HP HAVEn CTO Mundada on new ways for businesses to gain transformation from big data

Listen to the podcast. Find it on iTunes. Read a full transcript or download a copy. Sponsor: HP.

 

Big data capabilities and advanced business analytics have now become essential to nearly any business development activity.

 

The benefits that enterprises can get if they can get their hands around big data analytics and apply it to business challenges are quickly being documented -- and they come as big new profits and major market advantages. Industries around the world are rapidly seeking transformational projects using big data to gain competitive advantage.

 

As part of the next edition of the HP Big Data Podcast Series, BriefingsDirect sat down with two HP executives to learn how these advanced analytics seekers can best accomplish their goals. The insights gleaned include how companies worldwide are best capturing myriad knowledge, gaining ever deeper analysis, and rapidly and securely making those insights available to more people on their own terms.

 

So join this executive-level discussion highlighting how the latest version of HP HAVEn produces new business analytics value and strategic return with Girish Mundada, Chief Technology Officer for HP HAVEn, and Dan Wood, Worldwide Solution Marketing Lead for Big Data at HP Software. The discussion is moderated by me, Dana Gardner, Principal Analyst at Interarbor Solutions.

 

Here are some excerpts:

Gardner: We’re in a fascinating time because analytics and big data are now top of mind. What was once relegated to a fairly small group of data scientists and analysts as reporting tools -- and I am thinking about business intelligence (BI) -- has really now become a comprehensive capability that’s proving essential to nearly any business strategy.

What’s behind this eagerness to gain big-data capabilities and exploit analytics so broadly?

Wood: We're starting to see some very clear quantification of the value and the benefits of big data. It’s fair to say that big data is probably the hottest topic in the industry.

Wood

There’s a lot of talk across all forms of media about big data right now, but what’s happened is that credible publications like the "Harvard Business Review," for example, have started to put solid numbers around the benefits that enterprises can get if they can get their hands around big-data analytics and apply it to business challenges.

For example, Harvard Business Review is saying that, on average, data-driven organizations will be five percent more productive and six percent more profitable than their competitors.

Worth chasing after

Think about that.
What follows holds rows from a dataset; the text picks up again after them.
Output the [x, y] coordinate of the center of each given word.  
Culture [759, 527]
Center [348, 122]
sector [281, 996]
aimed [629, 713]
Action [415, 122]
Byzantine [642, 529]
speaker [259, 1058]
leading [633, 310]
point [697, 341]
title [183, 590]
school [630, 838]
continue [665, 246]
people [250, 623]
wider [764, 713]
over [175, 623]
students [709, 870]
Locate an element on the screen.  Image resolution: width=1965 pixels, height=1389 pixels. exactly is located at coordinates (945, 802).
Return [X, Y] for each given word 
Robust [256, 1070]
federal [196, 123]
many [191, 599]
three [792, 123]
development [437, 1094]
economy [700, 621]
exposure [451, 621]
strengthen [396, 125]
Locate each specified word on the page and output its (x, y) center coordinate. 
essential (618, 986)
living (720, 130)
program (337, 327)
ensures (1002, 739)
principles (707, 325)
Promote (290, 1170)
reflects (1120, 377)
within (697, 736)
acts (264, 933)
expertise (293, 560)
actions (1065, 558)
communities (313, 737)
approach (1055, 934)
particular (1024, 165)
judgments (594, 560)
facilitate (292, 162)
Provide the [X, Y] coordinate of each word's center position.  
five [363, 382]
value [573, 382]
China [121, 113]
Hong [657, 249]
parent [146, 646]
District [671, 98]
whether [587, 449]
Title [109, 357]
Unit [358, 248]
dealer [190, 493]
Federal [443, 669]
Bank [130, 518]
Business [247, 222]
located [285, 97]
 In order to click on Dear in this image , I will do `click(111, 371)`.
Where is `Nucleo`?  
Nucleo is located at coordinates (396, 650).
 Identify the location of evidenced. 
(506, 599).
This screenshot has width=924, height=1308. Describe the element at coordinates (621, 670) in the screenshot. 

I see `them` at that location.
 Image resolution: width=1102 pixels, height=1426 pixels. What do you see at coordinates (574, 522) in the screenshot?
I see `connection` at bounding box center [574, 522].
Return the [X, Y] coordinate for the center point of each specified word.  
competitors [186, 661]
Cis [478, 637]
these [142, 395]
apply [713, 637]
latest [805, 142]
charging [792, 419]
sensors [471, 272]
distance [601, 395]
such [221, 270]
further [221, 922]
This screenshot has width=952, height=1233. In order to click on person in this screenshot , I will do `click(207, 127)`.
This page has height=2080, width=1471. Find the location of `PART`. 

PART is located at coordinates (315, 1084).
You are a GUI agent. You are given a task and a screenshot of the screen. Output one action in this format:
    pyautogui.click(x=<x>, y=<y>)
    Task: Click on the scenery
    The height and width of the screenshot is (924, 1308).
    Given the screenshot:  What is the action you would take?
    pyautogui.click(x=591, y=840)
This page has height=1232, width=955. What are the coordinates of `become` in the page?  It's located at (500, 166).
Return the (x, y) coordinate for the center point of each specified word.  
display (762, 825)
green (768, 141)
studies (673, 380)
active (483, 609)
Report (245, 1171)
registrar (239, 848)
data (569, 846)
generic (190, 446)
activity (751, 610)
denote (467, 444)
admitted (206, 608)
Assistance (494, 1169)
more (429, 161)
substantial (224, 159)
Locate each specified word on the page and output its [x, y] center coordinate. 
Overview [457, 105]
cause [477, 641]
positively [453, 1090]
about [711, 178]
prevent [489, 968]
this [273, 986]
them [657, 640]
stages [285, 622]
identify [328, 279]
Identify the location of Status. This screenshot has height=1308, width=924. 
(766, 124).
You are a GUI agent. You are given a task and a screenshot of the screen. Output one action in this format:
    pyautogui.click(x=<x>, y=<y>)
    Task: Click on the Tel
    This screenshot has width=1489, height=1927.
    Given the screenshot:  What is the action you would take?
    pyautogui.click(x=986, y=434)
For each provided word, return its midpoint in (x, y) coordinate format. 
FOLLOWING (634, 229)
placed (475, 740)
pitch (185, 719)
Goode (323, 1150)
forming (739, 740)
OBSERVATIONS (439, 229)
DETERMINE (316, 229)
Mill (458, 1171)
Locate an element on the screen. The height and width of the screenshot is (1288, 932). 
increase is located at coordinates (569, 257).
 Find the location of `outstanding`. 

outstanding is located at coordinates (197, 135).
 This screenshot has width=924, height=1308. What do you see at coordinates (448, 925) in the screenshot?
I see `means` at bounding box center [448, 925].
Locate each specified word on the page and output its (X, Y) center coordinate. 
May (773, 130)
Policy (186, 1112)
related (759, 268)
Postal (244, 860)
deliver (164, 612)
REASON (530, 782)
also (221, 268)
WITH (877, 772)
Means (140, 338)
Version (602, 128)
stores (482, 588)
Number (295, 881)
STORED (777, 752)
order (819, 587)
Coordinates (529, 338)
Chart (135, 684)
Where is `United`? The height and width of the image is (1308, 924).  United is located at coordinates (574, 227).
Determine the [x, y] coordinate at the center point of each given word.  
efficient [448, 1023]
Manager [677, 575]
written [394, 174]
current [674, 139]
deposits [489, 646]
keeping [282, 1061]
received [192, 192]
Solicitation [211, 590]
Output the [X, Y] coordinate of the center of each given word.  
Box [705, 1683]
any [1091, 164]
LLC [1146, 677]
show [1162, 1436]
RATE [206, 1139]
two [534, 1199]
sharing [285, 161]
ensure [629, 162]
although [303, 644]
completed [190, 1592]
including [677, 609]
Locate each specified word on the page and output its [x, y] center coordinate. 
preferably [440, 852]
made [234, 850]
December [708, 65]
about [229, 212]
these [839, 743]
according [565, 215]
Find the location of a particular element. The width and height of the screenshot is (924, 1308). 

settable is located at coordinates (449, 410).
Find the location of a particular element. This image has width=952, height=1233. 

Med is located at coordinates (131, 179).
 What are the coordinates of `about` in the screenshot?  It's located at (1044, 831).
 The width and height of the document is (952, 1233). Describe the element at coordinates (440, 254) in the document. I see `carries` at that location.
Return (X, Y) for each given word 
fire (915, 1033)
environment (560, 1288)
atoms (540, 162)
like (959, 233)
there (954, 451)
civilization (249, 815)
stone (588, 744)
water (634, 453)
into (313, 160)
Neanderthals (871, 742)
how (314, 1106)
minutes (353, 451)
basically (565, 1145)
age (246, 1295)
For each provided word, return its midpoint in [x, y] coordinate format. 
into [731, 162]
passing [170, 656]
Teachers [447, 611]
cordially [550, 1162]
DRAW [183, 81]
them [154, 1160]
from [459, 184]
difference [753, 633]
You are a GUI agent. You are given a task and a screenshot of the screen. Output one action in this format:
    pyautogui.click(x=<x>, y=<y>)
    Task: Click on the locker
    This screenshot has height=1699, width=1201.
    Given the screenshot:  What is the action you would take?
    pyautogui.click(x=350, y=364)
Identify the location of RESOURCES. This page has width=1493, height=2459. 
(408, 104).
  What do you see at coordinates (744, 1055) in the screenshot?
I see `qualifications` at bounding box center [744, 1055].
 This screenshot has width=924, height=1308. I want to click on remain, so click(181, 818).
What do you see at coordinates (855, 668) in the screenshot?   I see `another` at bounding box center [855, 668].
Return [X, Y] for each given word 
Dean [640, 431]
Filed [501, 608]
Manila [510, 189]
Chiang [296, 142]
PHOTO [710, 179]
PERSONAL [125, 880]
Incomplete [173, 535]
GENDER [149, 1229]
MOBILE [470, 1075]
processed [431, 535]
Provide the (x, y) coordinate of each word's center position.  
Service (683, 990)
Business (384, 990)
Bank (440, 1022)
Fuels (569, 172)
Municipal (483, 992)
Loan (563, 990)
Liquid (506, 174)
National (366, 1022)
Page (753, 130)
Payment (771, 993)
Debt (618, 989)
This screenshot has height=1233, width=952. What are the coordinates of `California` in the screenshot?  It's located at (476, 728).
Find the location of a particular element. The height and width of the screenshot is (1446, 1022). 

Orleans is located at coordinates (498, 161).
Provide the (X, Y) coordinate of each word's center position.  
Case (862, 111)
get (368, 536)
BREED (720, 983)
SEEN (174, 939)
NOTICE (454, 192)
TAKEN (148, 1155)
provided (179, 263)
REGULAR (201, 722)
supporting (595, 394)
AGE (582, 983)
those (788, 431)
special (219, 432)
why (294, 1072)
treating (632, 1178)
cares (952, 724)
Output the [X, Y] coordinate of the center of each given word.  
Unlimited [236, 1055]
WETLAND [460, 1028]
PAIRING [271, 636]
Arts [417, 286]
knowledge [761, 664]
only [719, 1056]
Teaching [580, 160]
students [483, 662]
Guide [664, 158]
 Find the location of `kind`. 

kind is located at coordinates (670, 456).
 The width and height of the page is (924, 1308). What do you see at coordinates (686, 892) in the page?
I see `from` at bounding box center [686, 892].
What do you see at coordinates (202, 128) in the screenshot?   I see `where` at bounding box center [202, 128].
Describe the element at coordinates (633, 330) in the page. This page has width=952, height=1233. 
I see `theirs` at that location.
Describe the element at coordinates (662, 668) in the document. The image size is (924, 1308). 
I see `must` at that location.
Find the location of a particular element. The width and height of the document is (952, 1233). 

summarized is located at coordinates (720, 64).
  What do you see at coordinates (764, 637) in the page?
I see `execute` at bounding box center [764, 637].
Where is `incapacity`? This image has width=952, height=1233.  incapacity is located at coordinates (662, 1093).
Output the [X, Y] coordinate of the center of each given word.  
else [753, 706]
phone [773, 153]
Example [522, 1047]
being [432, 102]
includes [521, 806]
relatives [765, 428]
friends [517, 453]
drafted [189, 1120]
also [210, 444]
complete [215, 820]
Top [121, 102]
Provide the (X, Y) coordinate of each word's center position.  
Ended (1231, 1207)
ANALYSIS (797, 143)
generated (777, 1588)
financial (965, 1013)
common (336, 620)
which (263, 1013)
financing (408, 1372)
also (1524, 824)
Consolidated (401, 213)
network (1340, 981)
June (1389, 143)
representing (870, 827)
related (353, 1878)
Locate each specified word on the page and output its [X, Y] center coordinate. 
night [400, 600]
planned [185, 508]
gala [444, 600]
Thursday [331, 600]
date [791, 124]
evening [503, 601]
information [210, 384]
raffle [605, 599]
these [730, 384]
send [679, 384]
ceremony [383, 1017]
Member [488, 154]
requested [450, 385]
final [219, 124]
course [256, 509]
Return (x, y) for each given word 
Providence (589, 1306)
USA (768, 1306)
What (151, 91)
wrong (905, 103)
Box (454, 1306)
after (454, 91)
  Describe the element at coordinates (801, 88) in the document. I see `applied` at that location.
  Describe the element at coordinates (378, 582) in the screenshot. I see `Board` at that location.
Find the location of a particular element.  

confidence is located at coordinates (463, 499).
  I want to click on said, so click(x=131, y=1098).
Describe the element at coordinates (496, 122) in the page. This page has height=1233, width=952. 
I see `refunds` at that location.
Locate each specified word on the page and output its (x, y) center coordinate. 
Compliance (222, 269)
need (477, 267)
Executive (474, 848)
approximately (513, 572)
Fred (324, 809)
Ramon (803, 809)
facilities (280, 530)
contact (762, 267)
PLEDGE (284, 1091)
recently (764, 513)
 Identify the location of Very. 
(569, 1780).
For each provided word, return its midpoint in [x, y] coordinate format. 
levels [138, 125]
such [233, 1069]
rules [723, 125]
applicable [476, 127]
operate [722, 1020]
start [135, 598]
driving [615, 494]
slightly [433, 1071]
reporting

A six-percent distinct profitability increase would double the stock price for a lot of organizations. So there really is a prize worth chasing after.

What we’re seeing, Dana, is much more widespread interest across the organization and not just within IT. We’re seeing line-of-business leaders understanding and, in many organizations, actually starting to benefit from big-data analytics.

They’re able to analyze the call logs in a call center, better understand the clickstreams on a website, and better understand how customers are using products. All of these are ways of analyzing large amounts of data and directly tying it to specific line-of-business problems.

That’s where we are right now. Industries around the world are going through transformational projects using big data to gain competitive advantage.

Gardner: It’s interesting too, Dan, that they’re not just taking these as individual data sets and handling them individually, but increasingly businesses are combining them, and finding new relationships, and doing things that they really couldn't have done before.

Wood: Absolutely. It’s the idea of 360-degree view of their internal operations, or of their external customer trends and needs -- and it’s come from combining data sets.

For example, they’re combining social media analytics on customers with the call logs into the call center, with internal systems of record around the customer relationship management (CRM) and ongoing customer transactions. It’s by combining all those insights that the real big-data opportunity reveals itself.

Gardner: And the sources for those insights and data, of course, are across almost any type of information asset. It’s not a just structured data or data that your application standard is around -- it’s getting all the data all of the time.

Wood: That’s right. In some ways, this industry label of big data is perhaps not the most helpful, because it’s not just the volume of data that is the challenge and the opportunity for the business. It’s the variety of sources, as you’ve alluded to, and also the velocity at which that data is moving.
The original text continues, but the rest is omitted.